ONE FREE BITE
The so-called “one bite rule” has been around for centuries. The rule was a well-established tenet of English common law as far back as the 1600s and the principle migrated to the United States with English law after the Revolutionary War. Typically applied to encounters between humans and dogs, the rule holds the owner blameless for injuries inflicted by an animal if the owner had no prior knowledge of the animal’s dangerous propensity to bite.
The rule, in most cases, gives a dog a free pass the first time the animal bites someone. After the first incident, though, the owner obviously will not be able to claim a lack of knowledge about the dog’s tendency to bite. A majority of states have either done away with the rule altogether or have adopted statutes that modify it, but at least 18 jurisdictions still adhere to the basic principle.
Does the “one bite rule” also apply to horses?
In Connecticut, at least, the answer is “yes.”
In June 2008, a child visiting a Connecticut farm with his family allegedly was bitten on the cheek by a horse. The child’s parents filed a personal injury lawsuit and the case wound up in the state Superior Court. The question was whether the “one bite rule” could be applied to insulate the owners of the farm and the horse from liability.
After some initial confusion about which horse was being blamed for the biting incident—the offending horse eventually was identified as “Scuppy”—the owners argued that they had neither actual nor constructive knowledge of Scuppy’s supposed “vicious propensities.” Without such knowledge, the defendants said, they owed no duty to the injured child. Scuppy never had bitten anyone before, at least not as far as the owners knew, they said, and therefore the horse was entitled to his “first bite.”

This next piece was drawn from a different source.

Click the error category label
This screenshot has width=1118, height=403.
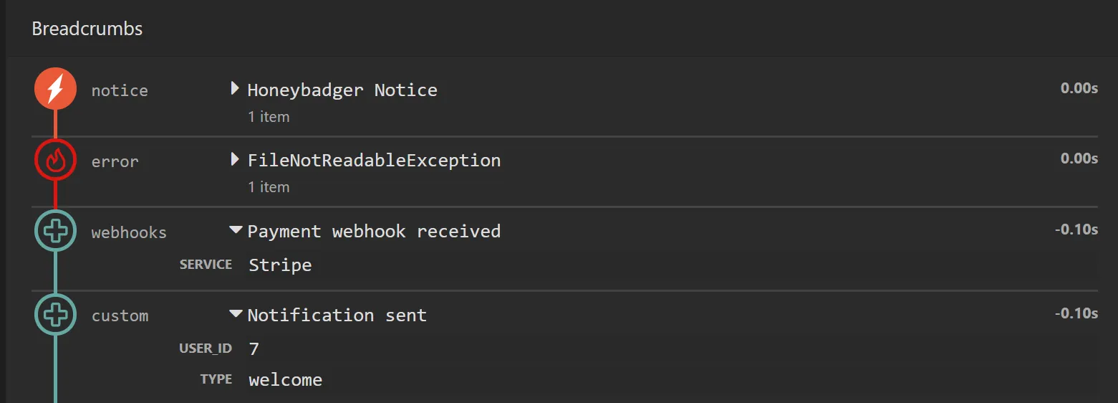pyautogui.click(x=115, y=161)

The child’s parents, on the other hand, argued that “a horse, by its very nature, is capable of biting someone without provocation or predisposition and that this was known by the defendants.” They seemed to be saying that general knowledge that all horses might bite could substitute for knowledge that a specific horse (Scuppy in this case) would bite. It was an intriguing argument that ultimately failed.

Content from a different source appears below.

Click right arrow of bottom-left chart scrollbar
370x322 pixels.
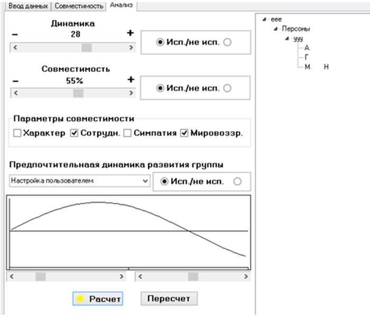pyautogui.click(x=122, y=277)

The Court reviewed other Connecticut cases involving personal injuries sustained by people during encounters with dogs, cats, and horses, and stated the following rule: “the owner of a horse, classified as a domesticated animal, is only liable to an injured plaintiff if the owner had actual or constructive knowledge of the horse’s propensity to attack other animals or people.” There was no evidence in the record to suggest that Scuppy ever had bitten anyone in the past, and the parents admitted that they knew of no one, other than their son, who had been bitten by any horse on the farm.

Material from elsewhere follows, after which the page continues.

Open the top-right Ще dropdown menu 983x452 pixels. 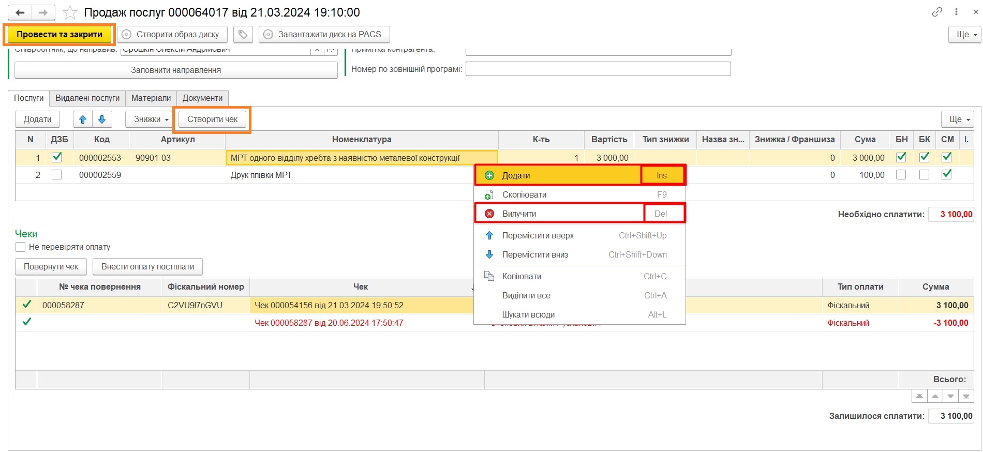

One of the farm owners testified that Scuppy was a “typical horse” and that any horse might nip given an opportunity. But he testified that Scuppy never had bitten anyone before and that no one had told him that Scuppy was a biter. Without that specific knowledge, the Court applied the “first bite rule” to determine that there was no liability for the child’s injuries.
Although the rule typically is applied to dog bites, the principle might have broader application to any personal injury caused by a horse or other domestic animal. Better than a viable defense, though, is prevention of a lawsuit in the first place. What risk management strategies do you use to prevent injuries to farm visitors?